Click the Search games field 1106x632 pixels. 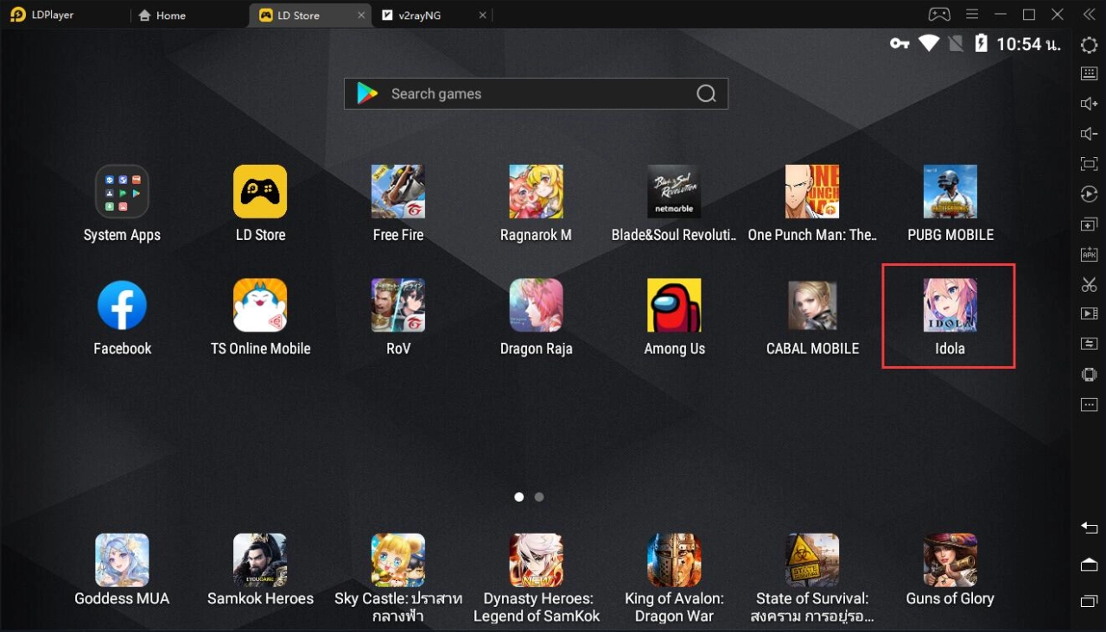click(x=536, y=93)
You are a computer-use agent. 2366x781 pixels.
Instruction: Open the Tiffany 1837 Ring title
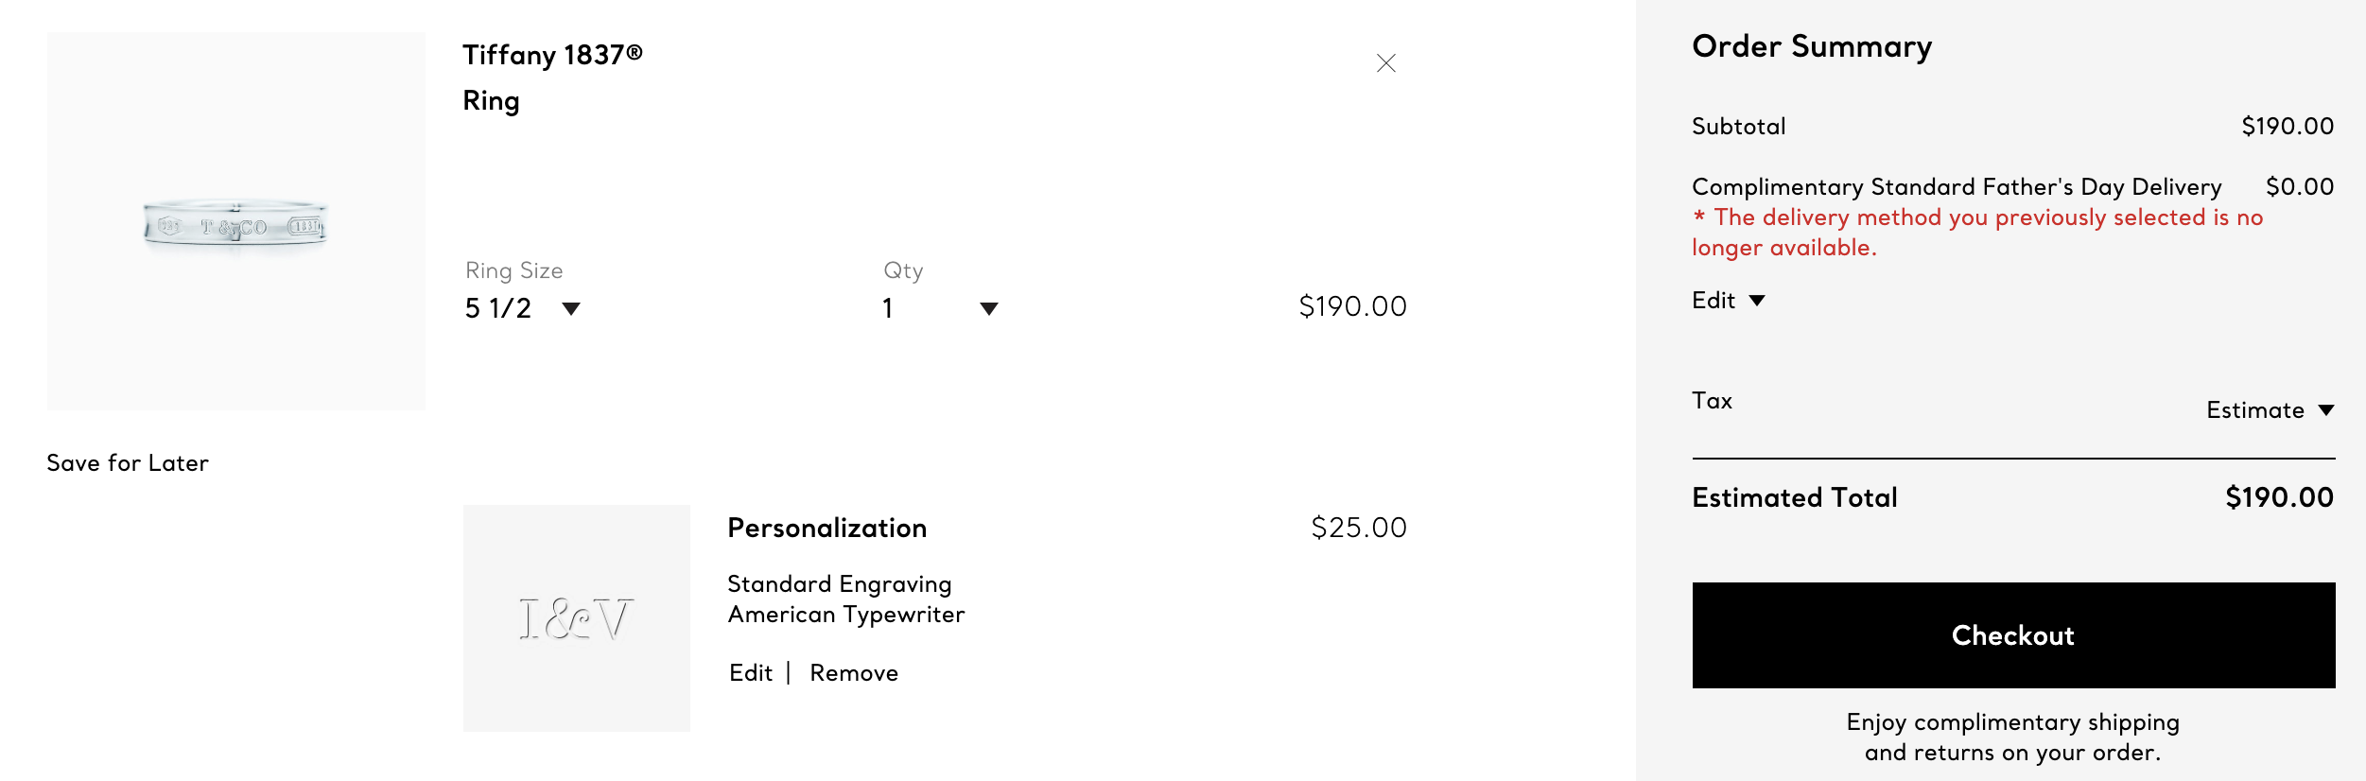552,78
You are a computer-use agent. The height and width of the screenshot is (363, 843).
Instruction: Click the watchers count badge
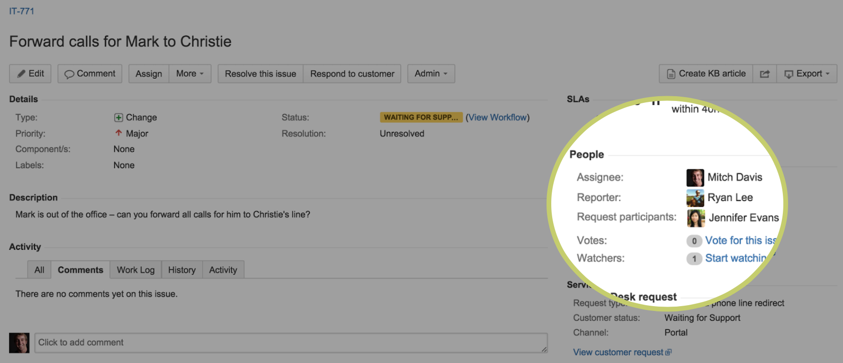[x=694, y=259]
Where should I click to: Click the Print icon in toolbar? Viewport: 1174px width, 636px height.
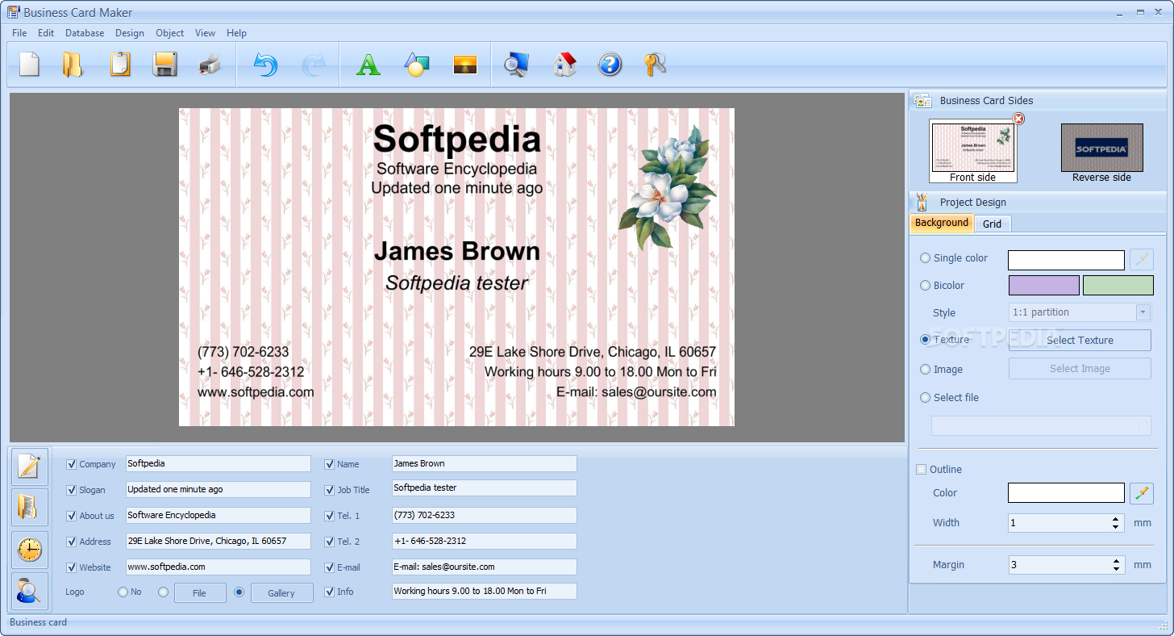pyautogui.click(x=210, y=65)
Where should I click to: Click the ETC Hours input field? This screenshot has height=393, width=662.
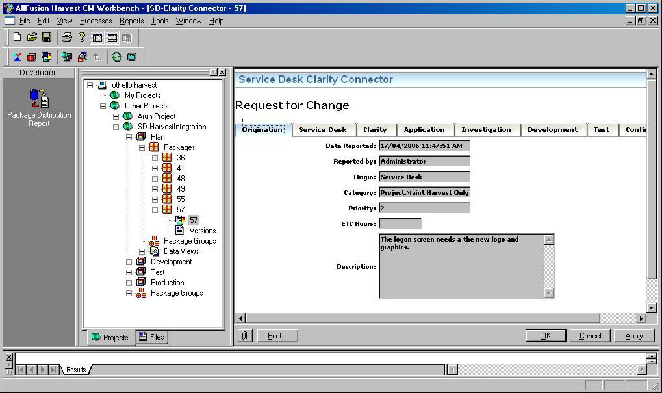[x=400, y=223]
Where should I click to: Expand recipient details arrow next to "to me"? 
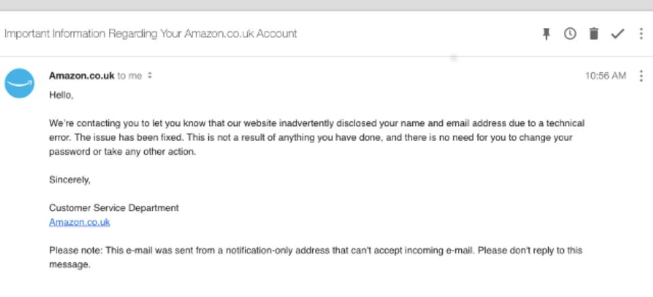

=====

About this exercise: Starting with the line that holds "Instruction: Click the watchers count badge", copy every line exactly through the final line of the material, but skip the pictures.

Response area:
Instruction: Click the watchers count badge
[x=694, y=259]
Where should I click to: Click the Print icon in toolbar? Viewport: 1174px width, 636px height.
pyautogui.click(x=210, y=65)
Where should I click to: Click the ETC Hours input field? This screenshot has height=393, width=662.
[x=400, y=223]
Where should I click to: Expand recipient details arrow next to "to me"? 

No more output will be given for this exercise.